Still, despite attempts to keep it solvent, Social Security faces a major long-term shortfall. The retirement age to receive full benefits continues to increase and many beneficiaries are claiming benefits much later in life to receive maximum payouts, often at age 70.
Despite the program’s pitfalls, most Americans want Social Security to continue and consider it a retirement lifeline, according to a National Academy of Social Insurance survey.
So now let’s tackle some of the big myths about Social Security.
. . . participation in the Program would be completely voluntary
There was no provision in the Social Security Act of 1935 (nor has there ever been any provision) for the payment of Social Security payroll taxes (now commonly known as FICA, from an acronym for the Federal Insurance Contributions Act) to be voluntary.
Since the inception of the Social Security program, the law has required that payroll taxes for persons working at jobs covered by Social Security “shall be collected by the employer of the taxpayer by deducting the amount of the tax from the wages as and when paid.”
Next:
. . . participants would only have to pay 1% of the first $1,400 of their annual incomes into the Program
Social Security taxes were never limited to the first $1,400 of annual income, nor was there any provision in the Social Security Act of 1935 to permanently fix the tax rate at 1%. The Social Security Act of 1935 set the original rate at 1% of the first $3,000 of annual income, with provisions to gradually increase that rate to 3% over the next twelve years.
These figures have been adjusted many times over the years. Under the Federal Insurance Contributions Act, as of 2005 participants pay 6.2% of the first $90,000 of their income (with their employers contributing a like sum) into what is commonly known as OASDI (from an acronym for Old Age Survivors and Disability Insurance, the official name of the basic retirement benefits portion of the Social Security program).
Next:
. . . the money the participants elected to put into the Program would be deductible from their income for tax purposes each year
The original Social Security Act of 1935 specifically stated that Social Security payroll taxes were not to be allowed as income tax deductions.
Now folks, here is the big one:
. . the money the participants put in goes to the independent “Trust Fund” rather than into the General operating fund, and therefore, would only be used to fund the Social Security Retirement Program, and no other Government program.

* Recorded data
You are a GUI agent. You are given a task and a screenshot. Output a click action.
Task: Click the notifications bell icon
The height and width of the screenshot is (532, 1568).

* What the task asks
Resume the text on Social Security myths, starting after its last sentence. The lines above have no connection to the Social Security text.

* Answer space
The Social Security Trust Fund was established in 1939 to receive monies collected for Social Security through payroll taxes. The monies in this fund are managed by the Department of the Treasury; they are not, nor have they ever been, put into the “general operating fund.”
However, and this is a huge however, whether the Social Security Trust Fund can truly be said to be “independent” is problematic.
The Social Security Act specifies that the monies in the fund may only “be invested in securities backed by the full faith and credit of the Federal government,” such as treasury bills, treasury notes, and treasury bonds, as well as special issue bonds.
So, essentially, the government can “invest” Social Security funds by lending them to itself, then spending that money on programs not related to Social Security.
The government “pays back” this money when the Social Security program redeems the bonds, but critics of the program contend Social Security will eventually fall into deficit by 2018, and the Treasury won’t have the necessary cash on hand to redeem the bonds and pay back the fund.
So, the monies paid into the Social Security trust have never been “put into the general fund.” The requirements for how the Social Security Trust Fund is to be financed and invested have not changed since the fund’s inception in 1939.

Now folks, I hope our talk this morning has provided some answers. However, the only conclusion I can draw from the analysis of the past history of Social Security and Medicare, is that the last person I want running a Medicare for All program, is the federal Government.